◆ DESCRIPTION OF THE TASK ◆
Below are records with pictures. Reproduce exactly the lines from the line with "This screenshot has" to the line with "You are a computer-use", inclusive, and leave each picture out.

◆ EXERCISE MATERIALS ◆
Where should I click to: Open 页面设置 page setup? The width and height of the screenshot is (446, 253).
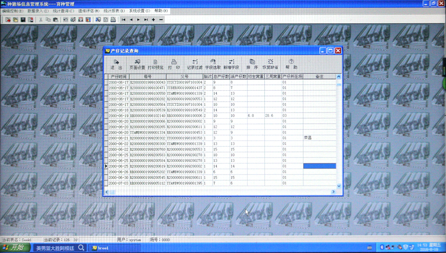(x=137, y=64)
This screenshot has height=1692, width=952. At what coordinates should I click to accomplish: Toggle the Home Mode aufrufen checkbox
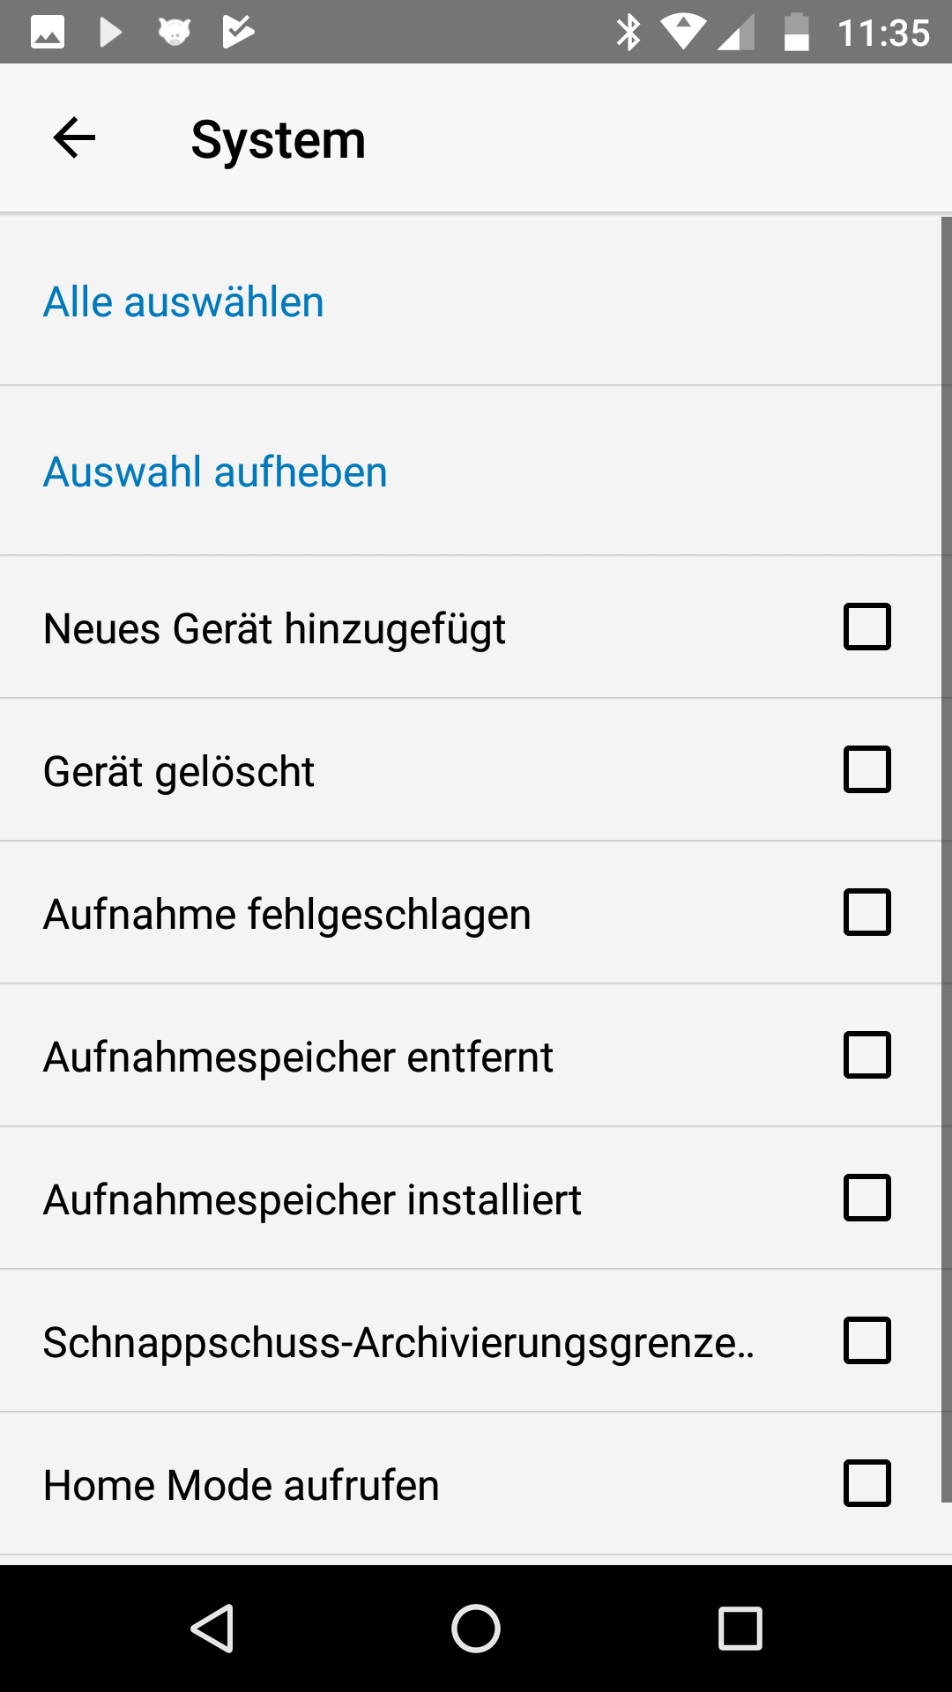(x=867, y=1483)
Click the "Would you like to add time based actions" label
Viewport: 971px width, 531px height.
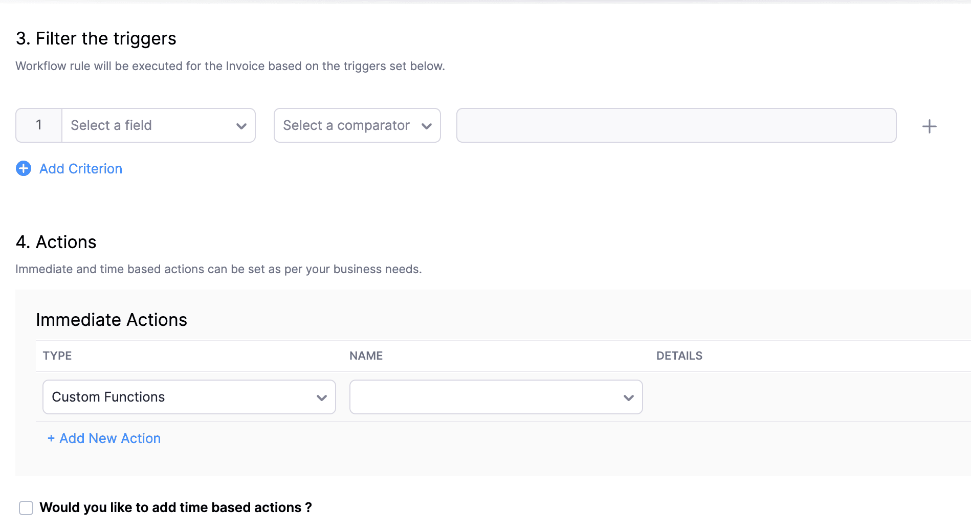(x=175, y=507)
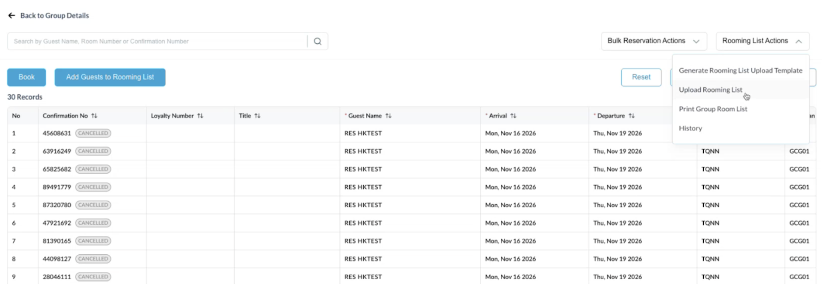Click the back arrow icon
Image resolution: width=836 pixels, height=295 pixels.
click(x=12, y=16)
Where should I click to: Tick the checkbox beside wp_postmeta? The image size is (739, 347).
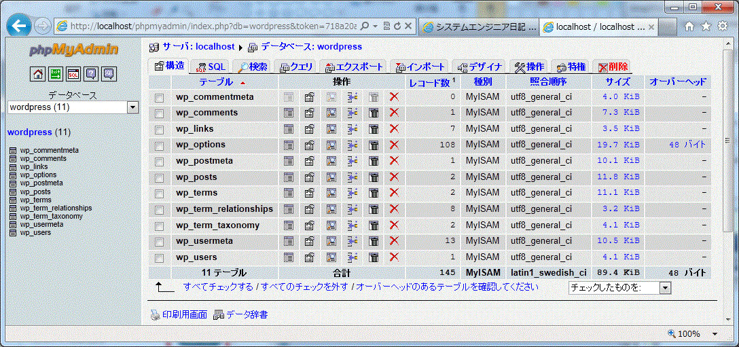160,162
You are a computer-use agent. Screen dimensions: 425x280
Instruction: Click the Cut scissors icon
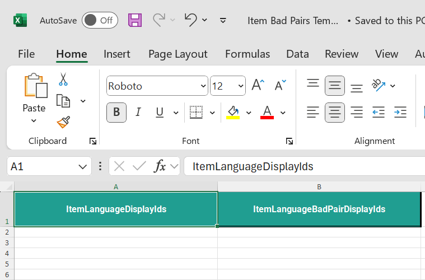click(63, 79)
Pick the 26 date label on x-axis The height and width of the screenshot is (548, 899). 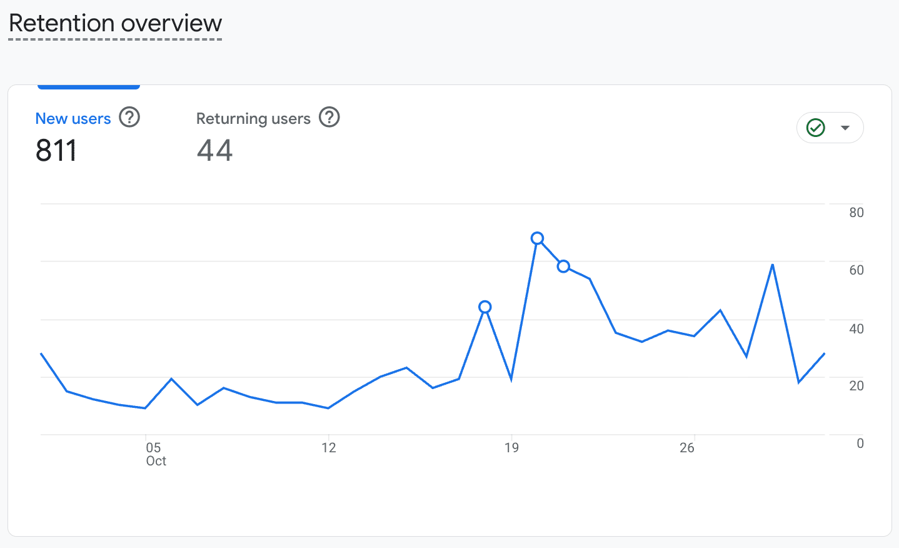687,448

◆ FINAL ANSWER ◆
This screenshot has height=1692, width=952. At what coordinates should I click to accomplish: Toggle the Home Mode aufrufen checkbox
(x=867, y=1483)
Click the "Would you like to add time based actions" label
Viewport: 971px width, 531px height.
(x=175, y=507)
Click the back arrow icon
Image resolution: width=836 pixels, height=295 pixels.
click(x=12, y=16)
Where should I click to: Tick the checkbox beside wp_postmeta? The image size is (739, 347).
160,162
You are a computer-use agent. Screen dimensions: 425x280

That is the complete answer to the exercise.